Lar da idosa coberta de formigas terá dado alimentos fora da validade aos utentes

Uma trabalhadora do lar acusa a provedora de ocultar o prazo de validade de iogurtes e outros alimentos dados aos utentes, que ficariam com dores de barriga e diarreia.

Uma funcionária do lar da Misericórdia de Boliqueime, a instituição onde foi filmado o vídeo da idosa acamada coberta de formigas e com uma ferida aberta — que acabou por morrer um mês depois do registo das imagens — acusa agora a provedora do lar de ocultar o prazo de validade dos iogurtes que eram dados aos utentes.

Em declarações ao Correio da Manhã, a trabalhadora, que ficou em anonimato, afirma que a responsável pela instituição “mandava tirar os rótulos dos iogurtes e colocá-los em jarros para serem dados aos utentes”. Os alimentos vinham do Banco Alimentar.

“Alguma fruta já não vem boa para darmos aos utentes”, revela a funcionária, que acrescenta que vários utentes ficavam com “diarreia e dores de barriga“.

Quando repararam que alguns dos iogurtes já tinham expirado há mais de um mês, os funcionários do lar começaram a tirar fotografias, tendo a diretora técnica dado ordem para esses alimentos não serem dados aos idosos quando se apercebeu disso.

A trabalhadora também acusa a direção de tentar intimidar os funcionários agora que o lar está a ser investigado pelo Ministério Público após a atenção mediática dada ao caso da idosa coberta de formigas

“A colega que se sentiu mal foi coagida a falar pelos advogados e pela fisioterapeuta. Como ela não falou, disseram-lhe que ia ser suspensa”, acrescenta a funcionária.
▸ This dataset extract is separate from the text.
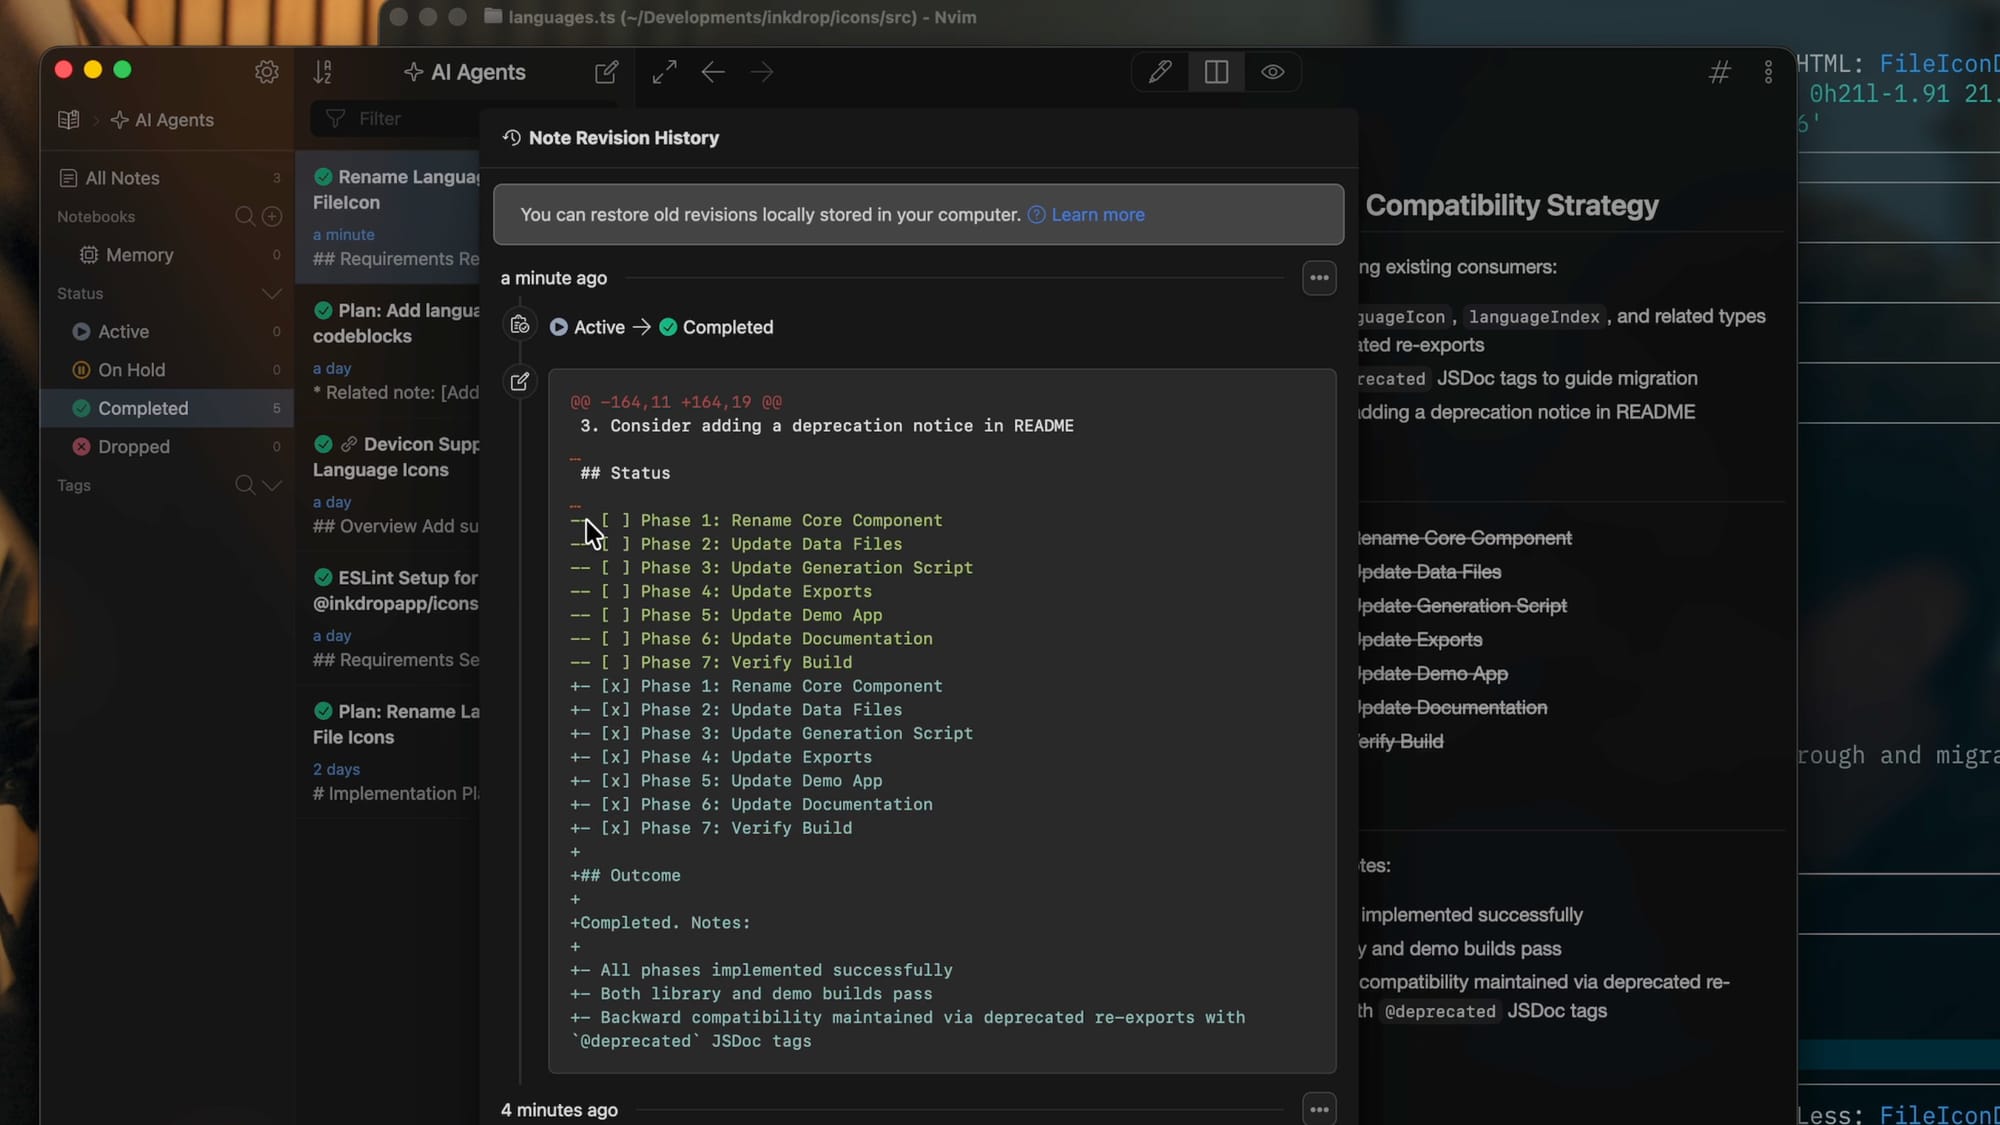2000x1125 pixels.
Task: Select All Notes in sidebar
Action: pyautogui.click(x=122, y=178)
Contactada pelo CM, a provedora do lar, Sílvia Sebastião, nega todas as acusações.

Para além do caso da idosa no vídeo, já vieram a público mais imagens que mostram as condições degradantes no lar, incluindo um idoso deitado no chão em cima de terra e uma outra idosa repleta de fezes que não seriam limpas há muito tempo.

A TVI avançou que em Junho alguns trabalhadores do lar apresentaram queixa à Segurança Social e escreveram uma carta ao Ministério Público a denunciar as más condições e maus-tratos aos utentes.